En muchas ocasiones, en las cumbres del G-20 que se han producido desde 2008 hasta hoy, se ha hablado de la posibilidad de establecer algún tipo de impuesto a las transacciones financieras. Como referencia, se ha recurrido muchas veces a la conocida tasa Tobin, que causa amor y odio a partes iguales, entre otros aspectos por su propio nombre puesto que, en puridad, no es una tasa. Lo que Tobin concibió era una propuesta para tratar de dotar de mayor estabilidad los movimientos cambiarios tras el final de Bretton Woods. Poco que ver con la traslación que desde hace un tiempo se está haciendo a la posibilidad de gravar las transacciones financieras. El propio Tobin incluso renegó hace ya tiempo de la propia idea, puesto que consideraba que esta reinterpretación era imprecisa y confusa.

Ayer se dio un paso importante en la implantación de un impuesto a las transacciones financieras. La Comisión Europea dio trámite a una propuesta que pretende, de partida, gravar con un 0,1% las transacciones con acciones y bonos y con un 0,01% las operaciones con derivados. Aunque la medida debe ser aprobada por el Consejo y por el Parlamento Europeo, la controversia ya está servida. En primer lugar, se presentan dificultades importantes para su implantación, dado que las medidas fiscales comunes deben ser aprobadas por todos los Estados miembros y está por ver que haya disposición para ello. Sea cual sea su viabilidad política real, cabe cuestionarse si esta medida tiene verdaderamente un sentido económico y social. En sí, la medida parece más una respuesta política a un entorno social aparentemente molesto con el sector bancario.

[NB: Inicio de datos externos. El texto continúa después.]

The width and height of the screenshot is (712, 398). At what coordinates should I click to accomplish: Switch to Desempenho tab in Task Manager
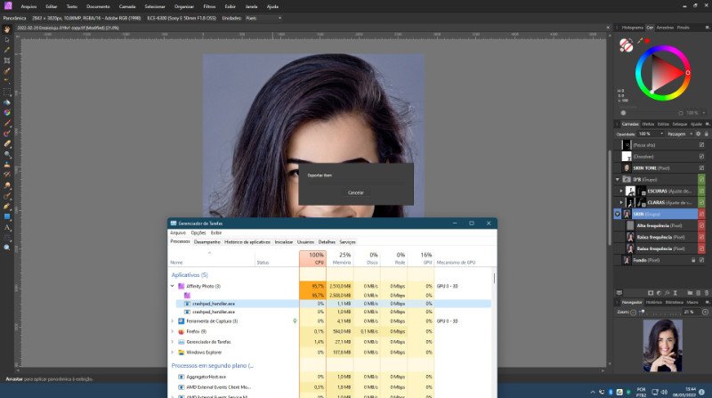point(206,241)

Ayer se oyeron declaraciones desde Bruselas que apelaban a la justicia social y que señalaban que las entidades financieras también deben pagar "su contribución a la sociedad". Asimismo, desde estas instancias se señalaba que este impuesto tenía como objeto fomentar la estabilidad financiera. Sin embargo, ninguno de esos dos extremos parece estar tan claro. En primer lugar, las entidades financieras ya cuentan con un régimen impositivo y tributan como lo hacen otras empresas. En segundo lugar, para garantizar la estabilidad financiera ya se cuenta con un conjunto amplio de elementos regulatorios y de supervisión organizados principalmente en torno a la solvencia y las garantías sobre los depósitos y las inversiones. Si se quiere mejorar la estabilidad financiera es en esos pilares donde se debe incidir… y eso es gran parte de lo que se está haciendo, aunque es cierto que la aridez técnica de estas cuestiones lo hace más difícil de transmitir estos esfuerzos a los ciudadanos.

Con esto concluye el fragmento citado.